### WRITTEN TASK 1
Can you write out again, word for word, everything in the records from the line containing "The width and height of the screenshot is (741, 407)." down to the end of the records, leaving the pictures out?

-- BEGIN QUOTED PASSAGE --

In this photo taken Jan.1, 2013, Rohingya refugees sit in a boat as they are intercepted by Thai authorities off the sea in Phuket, southern Thailand. (AP Photo)

YANGON, Myanmar (AP) A growing sense of desperation is fueling a mass exodus of Rohingya Muslims from western Myanmar, with at least 8,000 members of the long-persecuted minority fleeing by boat in the last two weeks, according to residents and a leading expert.

Chris Lewa, director of the nonprofit Rohingya advocacy group Arakan Project, said an average of 900 people per day have been piling into cargo ships parked off Rakhine state since Oct. 15.

Myanmar, a predominantly Buddhist nation of 50 million, has an estimated 1.3 million Rohingya. Though many of their families arrived from neighboring Bangladesh generations ago, almost all have been denied Myanmar citizenship. In the last two years, attacks by Buddhist mobs have left hundreds dead and 140,000 trapped in camps, and have undermined Myanmar's transition to democracy from decades of oppressive military rule.

Lewa said Friday that some Rohingya families have been told the huge cargo ships already have started arriving in neighboring Thailand, where Rohingya face deportation or fall victim to human trafficking.

The vast majority live in the northern tip of Rakhine state, where an aggressive campaign by authorities in recent months to register family members and officially categorize them as "Bengalis" implying they are illegal migrants from neighboring Bangladesh has aggravated their situation.

According to Rohingya villagers contacted by The Associated Press, some were confined to their villages for weeks at a time for refusing to take part in the "verification" process; others beaten or arrested.

More recently, dozens of men have been detained for alleged ties to the armed militant Rohingya Solidarity Organization, said Khin Maung Win, a resident from Maungdaw township, adding that at least one reportedly died from injuries sustained during interrogation. Lewa had similar reports.

-- END QUOTED PASSAGE --
-- BEGIN SOURCE DATA --

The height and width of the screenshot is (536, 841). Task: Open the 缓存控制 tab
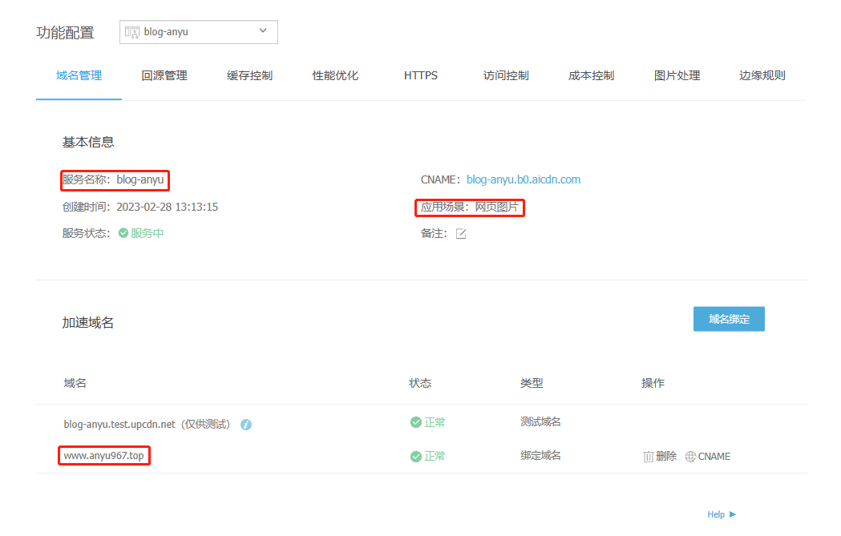249,75
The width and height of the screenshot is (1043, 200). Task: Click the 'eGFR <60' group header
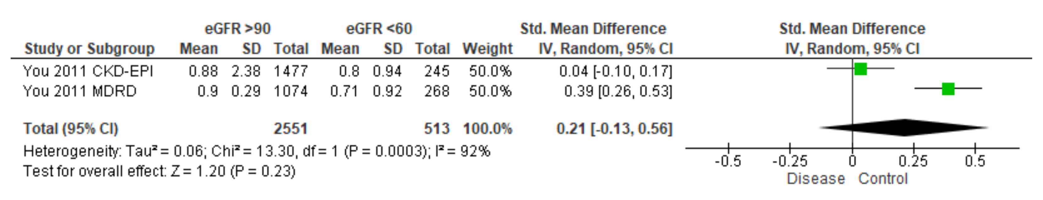379,29
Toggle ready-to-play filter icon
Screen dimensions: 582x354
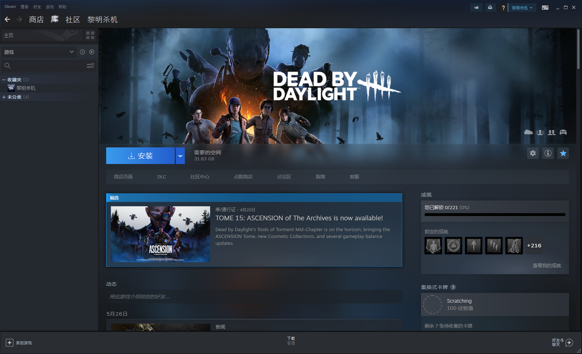tap(92, 52)
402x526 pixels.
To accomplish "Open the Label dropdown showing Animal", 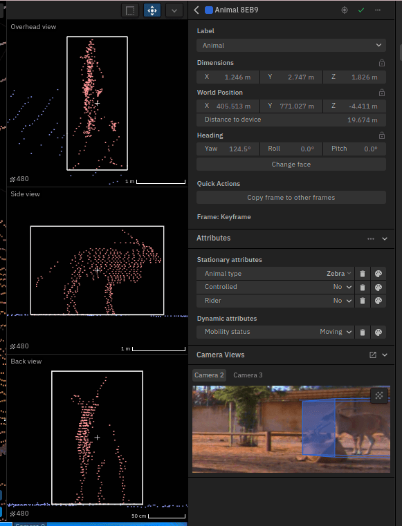I will (x=291, y=46).
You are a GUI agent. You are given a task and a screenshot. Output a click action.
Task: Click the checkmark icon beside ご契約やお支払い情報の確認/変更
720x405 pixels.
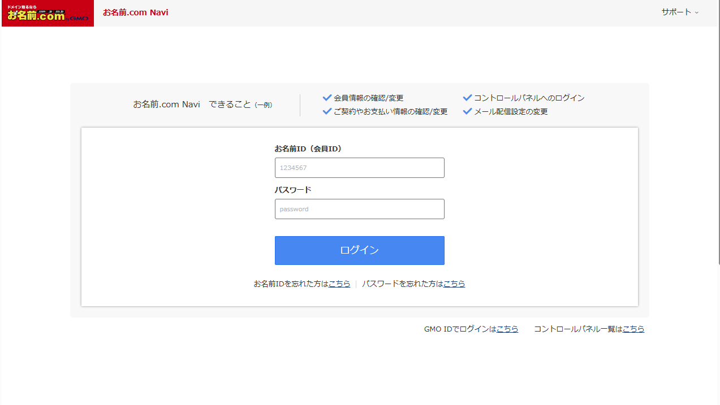(x=327, y=111)
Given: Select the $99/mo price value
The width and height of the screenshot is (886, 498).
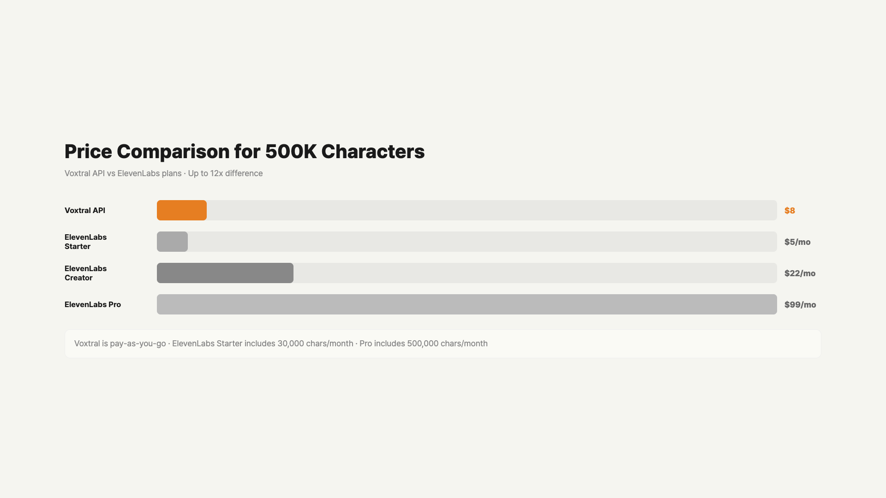Looking at the screenshot, I should pos(800,305).
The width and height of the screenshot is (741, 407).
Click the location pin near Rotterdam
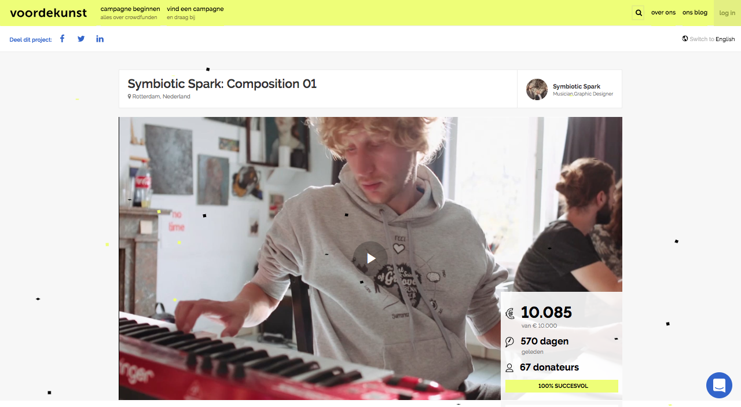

-- END SOURCE DATA --

### WRITTEN TASK 2
How would you carry on the news report about Rohingya fleeing Myanmar by boat from where it stops?

### TASK RESPONSE 1
The width and height of the screenshot is (741, 407).
Click the location pin near Rotterdam

### TASK RESPONSE 2
Rakhine state spokesman, Win Myaing, denied any knowledge of arrests or abuse.

"There's nothing happening up there," he said. "There are no arrests of suspects of RSO. I haven't heard anything like that."

Every year, Eid al-Adha, celebrated by Muslims worldwide, marks the beginning of a major exodus of Rohingya in Rakhine state, in part due to calmer seas but also because it is a final chance to spend time with family and friends.

But there seems to be a growing sense of desperation this year, with numbers nearly double from the same period in 2013.

Lewa said a number of Rohingya also were moving overland to Bangladesh and on to India and Nepal.

The United Nations, which has labeled the Rohingya one of the most persecuted religious minorities in the world, earlier this year confirmed figures provided by Lewa about a massive exodus that began after communal violence broke out in 2012, targeting members of the religious minority.

It said at least 86,000 Rohingya had fled Myanmar in the last two years.

It was not immediately clear where the newest arrivals were landing. After paying hefty bribes and at time enduring beatings, near starvation and other abuses in jungle camps most have in the past travelled onward to Malaysia, Indonesia and other countries, where they also face tremendous difficulties.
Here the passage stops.